The Olympic Torch Relay ends on the day of the opening ceremony in the main stadium of the Games. The choice of the athlete, who lights the flame in the Olympic Stadium, is enjoyed by the host nation. Usually a popular and great sportsperson enjoys the honor to light the flame in the cauldron of the stadium. The Olympic Torch today has become a great symbol of peace between the continents of the world. The Olympic Torch since the inception of the torch relay in the Modern Olympic Games has traveled across almost all the nations that participate in the Summer and Winter Olympic Games. In 1960 Rome Olympics, the Olympic Torch Relay was televised for the first time. In 2000 Sydney Olympics, the Olympic Flame made its underwater journey in the Great Barrier Reef. Also, for the first time in the history of the Games, the distance traveled during the relay was very high. The 2008 Beijing Olympic Torch Relay however now enjoys the record of maximum travel during any Olympic Relay in the history of modern games.
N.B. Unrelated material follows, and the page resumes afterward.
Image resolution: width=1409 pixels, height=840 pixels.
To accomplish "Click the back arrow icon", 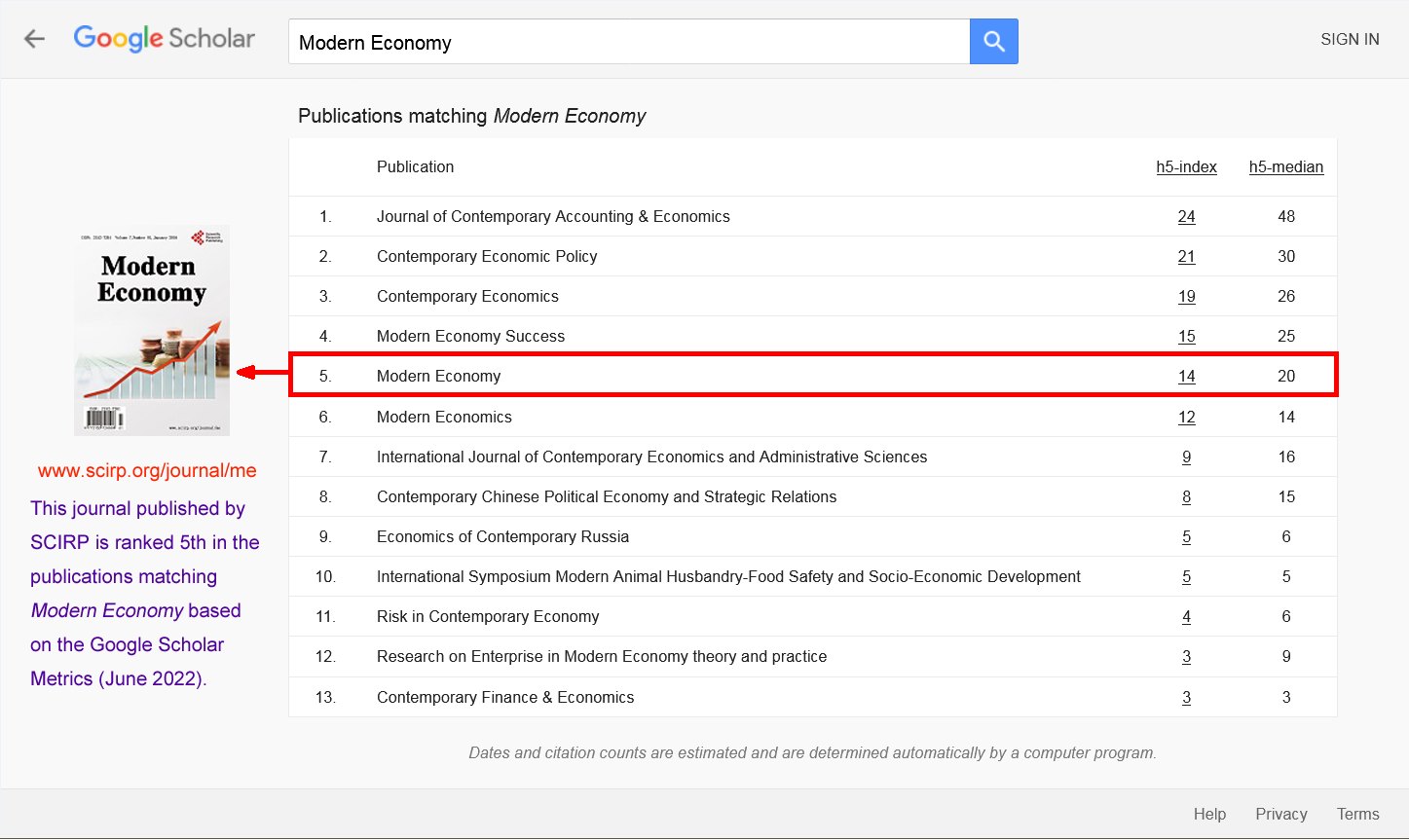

The Beijing Olympic torch has been specially designed keeping in mind the characteristics of the Chinese people. The torch embodies the concepts of Green Olympics, People’s Olympics and High-tech Olympics. Made of aluminum, the torch is 72 centimeters high and weighs 985 grams. The Beijing Olympics Torch flame was lit on March 24, 2008 at the temple of Goddess Hera in Olympia, Greece. The torch relay will finally conclude on August 8th, 2008 after the Olympic Flame reaches the Beijing National Stadium, marking the opening ceremony of the Beijing Olympic Games. The 2008 Beijing Olympic Games Torch Relay has however caused much stir world over this time, making the Olympic torch a symbol of either support or protest for and against the People’s Republic of China. The mobilization of Army by the Chinese authorities in Tibet and the violent incidents in the state has invited much criticism over Human rights violation and Beijing hosting the Olympic Games. The Torch Relay saw protests in many cities along the route. The protest was especially noticeable in USA and many European countries such as Britain and France. In Asia, the torch relay was carried out amidst high security. In later segments of the relay, large-scale counter protests by overseas Chinese became prevalent. Apart from the protests the relay had several firsts to its credit. The 2008 Beijing Olympics Torch Relay will cover the longest distance (137,000 km) of any Olympic torch relay since the tradition begun in 1936 Berlin Olympics. The relay also included an ascent with the flame to the top of Mount Everest, with people from different ethnic origins in China, carrying the flame to the highest peak of the world.